Yeah it’s a shame the ETF Portfolio DNA APIs seem to have closed, looks like they are favouring enterprise clients now:
We are currently focused on handling enterprise clients. We have decided to discontinue the personal/ professional offering. The data you see is not being updated.
So here’s my portfolio update. I’ve simplified this a bit instead of showing all the ETFs I’ll just list ‘tilts’ which make up 37.29% of total - the rest is basically recreating VRWL using underlying Vanguard regional ETFs. If I remade it now I’d just use 2 ETFs for the global bit: 1 developed and 1 emerging, then I’d add tilts to that to make it more simple.
I’ve made very few changes to the portfolio really: I’ve recently added more EM exposure (with EMIM) and bought separate funds for Turkey and Korea just as contrarian / value bets outside of that I just rebalanced the other Vanguard regional funds to better match VWRL.
Ticker
Name
Current Weighting
Performance (3M)
Performance (6M)
Performance (9M)
LON:WLDS
iShares MSCI World Small Cap
11.41%
3.45%
5.27%
14.93%
LON:IWFV
iShares World Value Factor
11.40%
2.12%
2.43%
16.53%
LON:EMIM
iShares MSCI Emerging Markets
6.21%
-3.82%
LON:INRG
Clean Energy
3.33%
0.08%
-5.63%
-16.70%
LON:IKOR
iShares MSCI Korea
2.40%
-8.29%
LON:ESPO
VanEck Gaming
1.68%
-4.91%
-2.28%
-1.79%
LON:ITKY
iShares MSCI Turkey
0.88%
8.81%
Generally it’s not been a great 3 months for this - in fact all of my main tilts have underperformed.
China has seriously hurt the EM and I’ve been buying that quite aggressively recently to overweight it and falling rates have hurt Value quite a lot - no plans to change either though.
Is this to access the reduced management fee compared to VWRL. If so do you have your list, my SIPP should be with Freetrade in a few weeks and this is my planned approach, can I copy your homework?
It also has the added advantage of potentially getting better prices through rebalancing. For example say I top up this month and EM is down slightly, so I end up buying slightly more to rebalance. The next month DM is down a bit and I end up buying slightly more to rebalance - overall I end up buying each when they are slightly cheaper.

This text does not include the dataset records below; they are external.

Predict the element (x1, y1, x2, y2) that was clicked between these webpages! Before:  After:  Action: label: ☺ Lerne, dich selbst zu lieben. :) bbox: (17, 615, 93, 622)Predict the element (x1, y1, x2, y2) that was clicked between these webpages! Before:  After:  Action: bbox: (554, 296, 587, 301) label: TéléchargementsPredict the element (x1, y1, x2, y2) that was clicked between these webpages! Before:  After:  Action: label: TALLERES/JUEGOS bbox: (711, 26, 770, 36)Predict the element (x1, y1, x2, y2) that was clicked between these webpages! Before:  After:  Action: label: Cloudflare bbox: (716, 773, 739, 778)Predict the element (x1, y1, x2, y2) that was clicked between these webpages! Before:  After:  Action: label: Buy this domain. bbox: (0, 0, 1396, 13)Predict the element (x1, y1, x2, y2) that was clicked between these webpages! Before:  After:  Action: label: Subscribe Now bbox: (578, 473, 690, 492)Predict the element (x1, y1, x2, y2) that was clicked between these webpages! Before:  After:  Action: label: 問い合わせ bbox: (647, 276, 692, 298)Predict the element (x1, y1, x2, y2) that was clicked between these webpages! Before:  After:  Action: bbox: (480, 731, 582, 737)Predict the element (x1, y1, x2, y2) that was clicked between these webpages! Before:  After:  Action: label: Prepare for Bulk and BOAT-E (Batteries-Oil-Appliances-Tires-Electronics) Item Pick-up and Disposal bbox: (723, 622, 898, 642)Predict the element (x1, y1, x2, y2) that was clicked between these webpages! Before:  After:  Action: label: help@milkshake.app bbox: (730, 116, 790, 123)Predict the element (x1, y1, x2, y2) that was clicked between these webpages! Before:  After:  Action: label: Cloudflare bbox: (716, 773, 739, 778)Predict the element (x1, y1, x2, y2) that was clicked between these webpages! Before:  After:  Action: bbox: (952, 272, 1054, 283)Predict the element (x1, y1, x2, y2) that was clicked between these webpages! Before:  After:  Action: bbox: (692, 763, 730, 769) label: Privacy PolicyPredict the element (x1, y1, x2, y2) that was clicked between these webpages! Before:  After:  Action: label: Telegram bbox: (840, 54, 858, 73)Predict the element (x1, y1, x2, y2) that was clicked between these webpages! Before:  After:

Yup this is exactly what I did for my SIPP, all I did was go here:
And then get a weighting of ~90% DM and ~10%EM which costs 13bp with Vanguard vs 22bp for VWRL.
Yeah I should probably use the accumulating version VWRP but sadly lots of my ETFs are distributing as well (because FT didn’t have accumulating when I bought them) so it’s a bit more like-for-like.